┌──

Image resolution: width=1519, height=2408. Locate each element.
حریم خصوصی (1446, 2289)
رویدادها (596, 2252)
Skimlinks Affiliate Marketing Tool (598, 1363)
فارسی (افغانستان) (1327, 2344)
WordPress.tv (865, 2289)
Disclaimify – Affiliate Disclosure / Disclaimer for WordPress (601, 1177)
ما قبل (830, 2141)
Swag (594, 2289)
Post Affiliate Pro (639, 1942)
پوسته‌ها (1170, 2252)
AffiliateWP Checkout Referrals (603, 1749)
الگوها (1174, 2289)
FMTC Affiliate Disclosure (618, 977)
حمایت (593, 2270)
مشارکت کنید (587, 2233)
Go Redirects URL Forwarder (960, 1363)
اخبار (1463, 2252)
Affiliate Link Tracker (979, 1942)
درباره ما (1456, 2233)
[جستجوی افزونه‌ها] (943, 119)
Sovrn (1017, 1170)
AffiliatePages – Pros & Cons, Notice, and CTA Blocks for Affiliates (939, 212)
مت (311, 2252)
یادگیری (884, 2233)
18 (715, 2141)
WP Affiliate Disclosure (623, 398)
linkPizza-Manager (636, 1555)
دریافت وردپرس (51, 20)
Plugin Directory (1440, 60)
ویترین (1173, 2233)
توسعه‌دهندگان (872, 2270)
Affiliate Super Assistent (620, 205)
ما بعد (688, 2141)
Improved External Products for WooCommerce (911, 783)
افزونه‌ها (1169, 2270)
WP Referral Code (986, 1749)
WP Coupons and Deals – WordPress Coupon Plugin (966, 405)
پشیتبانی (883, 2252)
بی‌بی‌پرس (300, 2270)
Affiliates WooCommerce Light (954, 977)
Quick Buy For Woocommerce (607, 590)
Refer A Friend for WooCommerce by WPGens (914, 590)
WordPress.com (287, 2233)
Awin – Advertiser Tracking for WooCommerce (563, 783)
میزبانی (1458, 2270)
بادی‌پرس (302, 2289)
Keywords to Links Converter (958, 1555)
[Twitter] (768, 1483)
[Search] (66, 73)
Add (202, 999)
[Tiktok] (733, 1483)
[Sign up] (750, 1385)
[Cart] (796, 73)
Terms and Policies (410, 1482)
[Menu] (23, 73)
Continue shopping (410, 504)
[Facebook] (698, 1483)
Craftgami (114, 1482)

└──

WORK REQUEST —
Please copy, word for word, every line from the first line of the records through the line containing "AffiliatePages – Pros", with both of those lines included and nothing else.

ANSWER SPACE —
Image resolution: width=1519, height=2408. Locate each element.
حریم خصوصی (1446, 2289)
رویدادها (596, 2252)
Skimlinks Affiliate Marketing Tool (598, 1363)
فارسی (افغانستان) (1327, 2344)
WordPress.tv (865, 2289)
Disclaimify – Affiliate Disclosure / Disclaimer for WordPress (601, 1177)
ما قبل (830, 2141)
Swag (594, 2289)
Post Affiliate Pro (639, 1942)
پوسته‌ها (1170, 2252)
AffiliateWP Checkout Referrals (603, 1749)
الگوها (1174, 2289)
FMTC Affiliate Disclosure (618, 977)
حمایت (593, 2270)
مشارکت کنید (587, 2233)
Go Redirects URL Forwarder (960, 1363)
اخبار (1463, 2252)
Affiliate Link Tracker (979, 1942)
درباره ما (1456, 2233)
[جستجوی افزونه‌ها] (943, 119)
Sovrn (1017, 1170)
AffiliatePages – Pros & Cons, Notice, and CTA Blocks for Affiliates (939, 212)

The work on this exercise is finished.